> [Task]: Given the material below, return only the lines starting at the line with "Task: Expand the Quote dropdown set to Double" and ending at the line with "The width and height of the screenshot is (1468, 706).", exactly as they appear.

• • • • • • •

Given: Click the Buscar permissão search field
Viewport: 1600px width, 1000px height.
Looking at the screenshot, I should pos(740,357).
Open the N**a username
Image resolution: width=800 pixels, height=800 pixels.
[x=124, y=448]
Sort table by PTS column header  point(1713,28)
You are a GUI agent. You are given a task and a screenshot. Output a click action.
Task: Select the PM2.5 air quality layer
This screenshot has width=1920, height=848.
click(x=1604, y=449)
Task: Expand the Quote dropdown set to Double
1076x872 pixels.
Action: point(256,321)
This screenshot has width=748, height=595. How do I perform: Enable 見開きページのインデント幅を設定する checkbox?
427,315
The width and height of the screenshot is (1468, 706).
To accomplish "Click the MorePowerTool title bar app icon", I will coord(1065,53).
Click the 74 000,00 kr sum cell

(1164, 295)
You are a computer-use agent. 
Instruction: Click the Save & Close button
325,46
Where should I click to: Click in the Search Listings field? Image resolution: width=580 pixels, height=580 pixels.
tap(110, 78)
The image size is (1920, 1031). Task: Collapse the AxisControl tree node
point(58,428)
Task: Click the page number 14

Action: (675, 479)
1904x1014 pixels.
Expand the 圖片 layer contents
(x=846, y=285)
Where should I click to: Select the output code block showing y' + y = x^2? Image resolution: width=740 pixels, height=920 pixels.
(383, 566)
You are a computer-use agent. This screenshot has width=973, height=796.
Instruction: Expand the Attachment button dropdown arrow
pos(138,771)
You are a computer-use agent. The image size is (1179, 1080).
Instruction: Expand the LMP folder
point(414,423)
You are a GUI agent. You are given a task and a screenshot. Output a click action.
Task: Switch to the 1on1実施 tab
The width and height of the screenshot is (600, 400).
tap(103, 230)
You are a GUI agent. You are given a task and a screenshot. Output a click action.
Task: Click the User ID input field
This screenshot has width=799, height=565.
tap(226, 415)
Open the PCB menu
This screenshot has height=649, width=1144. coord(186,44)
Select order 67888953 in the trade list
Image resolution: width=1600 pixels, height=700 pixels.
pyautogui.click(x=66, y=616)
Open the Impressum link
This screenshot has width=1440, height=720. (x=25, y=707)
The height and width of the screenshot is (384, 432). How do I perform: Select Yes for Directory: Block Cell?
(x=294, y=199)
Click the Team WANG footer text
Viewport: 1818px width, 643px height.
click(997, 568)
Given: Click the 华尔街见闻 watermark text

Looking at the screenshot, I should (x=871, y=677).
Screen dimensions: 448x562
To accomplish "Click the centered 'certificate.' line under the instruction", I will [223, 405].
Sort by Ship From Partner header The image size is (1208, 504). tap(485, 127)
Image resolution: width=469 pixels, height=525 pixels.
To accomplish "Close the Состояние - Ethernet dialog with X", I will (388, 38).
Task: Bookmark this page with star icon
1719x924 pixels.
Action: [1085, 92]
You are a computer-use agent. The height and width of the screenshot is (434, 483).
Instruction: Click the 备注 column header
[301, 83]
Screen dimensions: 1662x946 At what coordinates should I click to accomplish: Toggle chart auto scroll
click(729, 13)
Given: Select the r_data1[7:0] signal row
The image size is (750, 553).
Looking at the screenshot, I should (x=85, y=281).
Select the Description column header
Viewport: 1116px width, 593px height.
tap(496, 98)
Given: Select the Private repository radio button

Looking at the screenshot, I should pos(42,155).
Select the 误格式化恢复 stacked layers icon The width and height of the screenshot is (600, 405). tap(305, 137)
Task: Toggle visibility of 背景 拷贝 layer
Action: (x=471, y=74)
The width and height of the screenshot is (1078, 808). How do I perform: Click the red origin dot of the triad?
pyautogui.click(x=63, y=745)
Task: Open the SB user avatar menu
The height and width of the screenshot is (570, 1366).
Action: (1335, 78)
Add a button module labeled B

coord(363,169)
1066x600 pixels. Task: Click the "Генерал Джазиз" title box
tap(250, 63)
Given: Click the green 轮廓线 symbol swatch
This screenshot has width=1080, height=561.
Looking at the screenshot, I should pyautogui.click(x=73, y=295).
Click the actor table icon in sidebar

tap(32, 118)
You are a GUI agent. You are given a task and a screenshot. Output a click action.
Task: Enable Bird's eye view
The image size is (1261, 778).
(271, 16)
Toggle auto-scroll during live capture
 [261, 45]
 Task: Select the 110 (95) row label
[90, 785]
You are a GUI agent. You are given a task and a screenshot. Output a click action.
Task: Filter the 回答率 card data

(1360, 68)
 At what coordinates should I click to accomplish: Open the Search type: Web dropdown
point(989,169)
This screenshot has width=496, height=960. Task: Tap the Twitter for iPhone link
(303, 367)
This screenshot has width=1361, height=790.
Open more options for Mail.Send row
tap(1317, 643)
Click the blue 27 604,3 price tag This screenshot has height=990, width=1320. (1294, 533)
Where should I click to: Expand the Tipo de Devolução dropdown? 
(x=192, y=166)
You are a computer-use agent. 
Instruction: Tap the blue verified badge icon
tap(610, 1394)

• • • • • • •

> [Exercise solution]:
Task: Expand the Quote dropdown set to Double
1076x872 pixels.
Action: point(256,321)
This screenshot has width=748, height=595. How do I perform: Enable 見開きページのインデント幅を設定する checkbox?
427,315
The width and height of the screenshot is (1468, 706).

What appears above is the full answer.